#### [Work instructions]
**A.** Reproduce verbatim the part of the forum thread between "Excellent post. I" and "Grizzlymv (Jun 12, 2018)", inclusive.
**B.** Please answer these questions using the forum thread:
(i) What philosophy of the site does CGR say the two contributors embody?
(ii) What did Polkasound imagine buying for Evil Dragon?
(iii) What does Grizzlymv say was gained from the two contributors' posts?

┌─ Text to read

# Charlie Clouser & Evil Dragon - an acknowledgement



## CGR (Jun 12, 2018)

Just wanted to acknowledge the generous & detailed contributions of Charlie Clouser and 'Evil Dragon' on this forum, people who embody the site's philosophy of 'musicians helping musicians'. That's all - just something positive to throw out there.


----------



## Polkasound (Jun 12, 2018)

Excellent post. I once thought how cool it would be if everyone who'd been helped by Evil Dragon pitched in a dollar. We'd be able to buy him a new BMW, and it would be the most deserved BMW ever earned. People like him, who openly share their expertise with others each and every day, probably don't realize the cumulative, profound impact they have on the music industry.


----------



## Grizzlymv (Jun 12, 2018)

That's so true. Thanks for this post! Got so many useful info/tips from their posts here.


----------



## MartinH. (Jun 17, 2018)

└─
┌─ Given data

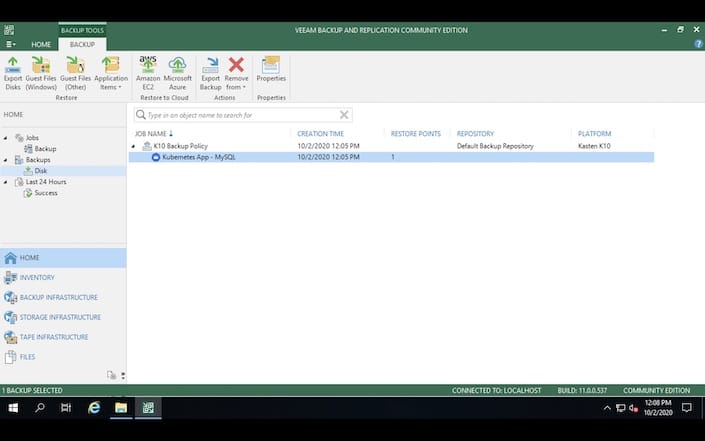Collapse the K10 Backup Policy row
705x441 pixels.
click(x=133, y=146)
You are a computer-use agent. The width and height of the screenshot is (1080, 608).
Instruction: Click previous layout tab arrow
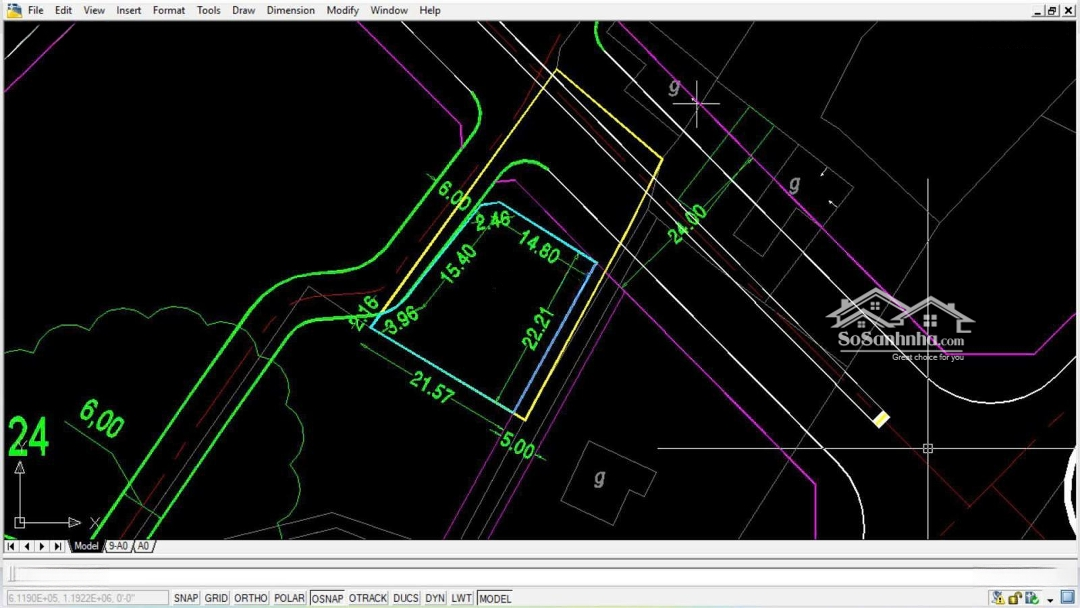[27, 546]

└─

#### [Answers]
**A.**
Excellent post. I once thought how cool it would be if everyone who'd been helped by Evil Dragon pitched in a dollar. We'd be able to buy him a new BMW, and it would be the most deserved BMW ever earned. People like him, who openly share their expertise with others each and every day, probably don't realize the cumulative, profound impact they have on the music industry.


----------



## Grizzlymv (Jun 12, 2018)

**B.**
(i) 'Musicians helping musicians'
(ii) A new BMW, with everyone he had helped pitching in a dollar
(iii) Many useful info/tips